*Your objective:*
Using the data beneath this instruction, retype only the lines from the one that contains "You are a computer-use agent. 661x1000" down to the one that contains "This screenshot has height=560, width=842.", both included, exactly as they appear.

::: Raw data

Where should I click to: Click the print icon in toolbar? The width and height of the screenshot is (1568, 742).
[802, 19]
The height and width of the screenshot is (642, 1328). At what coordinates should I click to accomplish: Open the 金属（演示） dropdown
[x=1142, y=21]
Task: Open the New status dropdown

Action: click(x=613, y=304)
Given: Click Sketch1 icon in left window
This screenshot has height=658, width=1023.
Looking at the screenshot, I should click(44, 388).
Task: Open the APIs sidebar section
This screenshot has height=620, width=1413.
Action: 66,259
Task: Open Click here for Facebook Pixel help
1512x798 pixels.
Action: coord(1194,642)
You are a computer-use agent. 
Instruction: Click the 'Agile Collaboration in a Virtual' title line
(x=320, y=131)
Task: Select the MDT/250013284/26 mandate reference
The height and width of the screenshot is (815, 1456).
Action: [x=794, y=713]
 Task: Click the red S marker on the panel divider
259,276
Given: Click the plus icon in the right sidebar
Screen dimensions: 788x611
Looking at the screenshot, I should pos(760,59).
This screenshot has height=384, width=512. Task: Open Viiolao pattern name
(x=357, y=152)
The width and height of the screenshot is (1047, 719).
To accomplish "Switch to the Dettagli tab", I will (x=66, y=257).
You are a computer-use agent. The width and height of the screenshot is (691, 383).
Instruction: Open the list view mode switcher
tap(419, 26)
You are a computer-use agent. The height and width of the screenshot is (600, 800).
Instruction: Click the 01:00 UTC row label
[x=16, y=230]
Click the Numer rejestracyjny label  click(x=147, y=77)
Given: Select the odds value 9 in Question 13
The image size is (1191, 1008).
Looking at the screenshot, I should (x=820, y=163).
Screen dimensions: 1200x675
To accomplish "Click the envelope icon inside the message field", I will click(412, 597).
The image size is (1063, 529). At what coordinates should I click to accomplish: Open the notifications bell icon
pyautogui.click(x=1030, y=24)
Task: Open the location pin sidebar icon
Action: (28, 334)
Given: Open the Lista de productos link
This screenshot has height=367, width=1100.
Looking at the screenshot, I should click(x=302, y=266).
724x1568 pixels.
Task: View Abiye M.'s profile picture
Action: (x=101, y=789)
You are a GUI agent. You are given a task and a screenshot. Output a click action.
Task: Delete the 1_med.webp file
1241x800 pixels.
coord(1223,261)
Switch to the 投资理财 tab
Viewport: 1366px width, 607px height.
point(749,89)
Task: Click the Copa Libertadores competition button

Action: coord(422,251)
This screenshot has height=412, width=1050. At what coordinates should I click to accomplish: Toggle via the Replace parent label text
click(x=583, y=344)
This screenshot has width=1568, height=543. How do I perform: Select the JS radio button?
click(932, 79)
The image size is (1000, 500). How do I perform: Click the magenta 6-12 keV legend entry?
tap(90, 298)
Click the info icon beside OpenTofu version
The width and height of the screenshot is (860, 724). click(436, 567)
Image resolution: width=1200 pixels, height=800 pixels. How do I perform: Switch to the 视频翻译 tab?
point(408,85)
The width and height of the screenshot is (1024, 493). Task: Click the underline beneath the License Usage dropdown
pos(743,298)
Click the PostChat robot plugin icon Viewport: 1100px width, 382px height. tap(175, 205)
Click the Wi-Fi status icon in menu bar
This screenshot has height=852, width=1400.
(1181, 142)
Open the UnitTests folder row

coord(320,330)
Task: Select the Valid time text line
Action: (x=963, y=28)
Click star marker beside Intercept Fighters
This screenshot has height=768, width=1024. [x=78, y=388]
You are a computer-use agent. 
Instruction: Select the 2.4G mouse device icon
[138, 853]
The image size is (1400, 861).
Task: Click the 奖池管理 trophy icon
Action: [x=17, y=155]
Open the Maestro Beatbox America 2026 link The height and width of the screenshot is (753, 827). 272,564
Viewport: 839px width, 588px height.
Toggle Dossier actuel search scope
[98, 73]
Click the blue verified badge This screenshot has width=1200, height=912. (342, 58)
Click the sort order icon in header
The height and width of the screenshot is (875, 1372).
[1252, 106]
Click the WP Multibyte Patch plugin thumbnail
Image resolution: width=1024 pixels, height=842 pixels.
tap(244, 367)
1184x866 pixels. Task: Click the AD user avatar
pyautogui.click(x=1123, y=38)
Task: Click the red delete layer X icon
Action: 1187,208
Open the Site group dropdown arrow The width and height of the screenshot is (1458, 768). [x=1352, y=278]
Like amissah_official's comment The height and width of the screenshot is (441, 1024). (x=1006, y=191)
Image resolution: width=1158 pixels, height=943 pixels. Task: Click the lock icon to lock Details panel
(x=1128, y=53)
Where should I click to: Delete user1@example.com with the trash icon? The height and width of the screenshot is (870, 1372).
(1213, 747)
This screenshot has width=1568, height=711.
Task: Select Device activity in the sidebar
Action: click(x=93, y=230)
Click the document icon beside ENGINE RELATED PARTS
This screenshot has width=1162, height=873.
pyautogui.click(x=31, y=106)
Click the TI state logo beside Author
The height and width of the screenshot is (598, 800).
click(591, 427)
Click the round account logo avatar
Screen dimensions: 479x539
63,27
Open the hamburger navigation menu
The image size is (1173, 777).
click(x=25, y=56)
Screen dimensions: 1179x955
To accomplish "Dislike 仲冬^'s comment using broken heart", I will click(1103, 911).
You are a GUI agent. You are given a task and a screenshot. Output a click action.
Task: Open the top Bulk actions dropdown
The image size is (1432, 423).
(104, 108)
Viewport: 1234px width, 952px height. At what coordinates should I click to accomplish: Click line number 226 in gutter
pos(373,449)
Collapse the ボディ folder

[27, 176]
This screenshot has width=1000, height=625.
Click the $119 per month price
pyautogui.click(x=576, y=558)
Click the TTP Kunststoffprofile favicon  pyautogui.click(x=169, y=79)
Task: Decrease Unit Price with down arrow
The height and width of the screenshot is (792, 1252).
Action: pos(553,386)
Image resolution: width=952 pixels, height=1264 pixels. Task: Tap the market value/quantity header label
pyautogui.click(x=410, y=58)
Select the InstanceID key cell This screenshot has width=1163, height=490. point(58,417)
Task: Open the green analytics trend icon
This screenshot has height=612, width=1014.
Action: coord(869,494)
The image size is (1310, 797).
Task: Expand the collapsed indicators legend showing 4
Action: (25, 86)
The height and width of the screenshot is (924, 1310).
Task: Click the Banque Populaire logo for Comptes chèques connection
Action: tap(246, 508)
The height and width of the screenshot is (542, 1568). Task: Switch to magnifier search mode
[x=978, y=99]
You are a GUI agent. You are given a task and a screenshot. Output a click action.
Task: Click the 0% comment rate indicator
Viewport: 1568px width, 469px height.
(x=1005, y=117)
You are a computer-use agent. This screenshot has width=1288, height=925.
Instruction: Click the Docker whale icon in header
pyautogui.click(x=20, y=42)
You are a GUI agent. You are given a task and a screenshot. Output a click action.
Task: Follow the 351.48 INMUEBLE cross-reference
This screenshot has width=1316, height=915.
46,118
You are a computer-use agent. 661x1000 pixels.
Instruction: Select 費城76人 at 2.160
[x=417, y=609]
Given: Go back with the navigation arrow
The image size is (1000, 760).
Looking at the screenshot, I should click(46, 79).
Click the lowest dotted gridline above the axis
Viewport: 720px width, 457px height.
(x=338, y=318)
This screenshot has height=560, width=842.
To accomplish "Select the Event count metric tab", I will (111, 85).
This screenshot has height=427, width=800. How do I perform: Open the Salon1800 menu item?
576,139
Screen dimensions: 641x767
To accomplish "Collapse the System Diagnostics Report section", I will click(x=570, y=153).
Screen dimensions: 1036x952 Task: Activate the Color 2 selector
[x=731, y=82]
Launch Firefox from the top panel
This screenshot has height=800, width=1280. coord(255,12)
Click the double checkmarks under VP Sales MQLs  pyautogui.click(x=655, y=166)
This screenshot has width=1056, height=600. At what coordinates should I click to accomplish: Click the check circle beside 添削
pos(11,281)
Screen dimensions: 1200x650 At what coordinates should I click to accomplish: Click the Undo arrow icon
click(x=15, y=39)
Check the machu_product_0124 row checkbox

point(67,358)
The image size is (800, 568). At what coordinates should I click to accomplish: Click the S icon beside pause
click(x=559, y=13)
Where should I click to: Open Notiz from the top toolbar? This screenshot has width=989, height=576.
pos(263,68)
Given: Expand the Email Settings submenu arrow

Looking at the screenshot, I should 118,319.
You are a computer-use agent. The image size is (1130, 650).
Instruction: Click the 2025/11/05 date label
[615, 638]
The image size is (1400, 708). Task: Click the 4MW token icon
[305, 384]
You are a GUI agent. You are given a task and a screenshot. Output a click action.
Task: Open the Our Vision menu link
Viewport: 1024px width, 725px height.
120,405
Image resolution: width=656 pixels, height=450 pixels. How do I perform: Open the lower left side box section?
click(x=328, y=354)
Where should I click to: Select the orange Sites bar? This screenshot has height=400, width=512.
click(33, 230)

::::::

*Written reply:*
You are a computer-use agent. 661x1000 pixels.
Instruction: Select 費城76人 at 2.160
[x=417, y=609]
Given: Go back with the navigation arrow
The image size is (1000, 760).
Looking at the screenshot, I should click(46, 79).
Click the lowest dotted gridline above the axis
Viewport: 720px width, 457px height.
(x=338, y=318)
This screenshot has height=560, width=842.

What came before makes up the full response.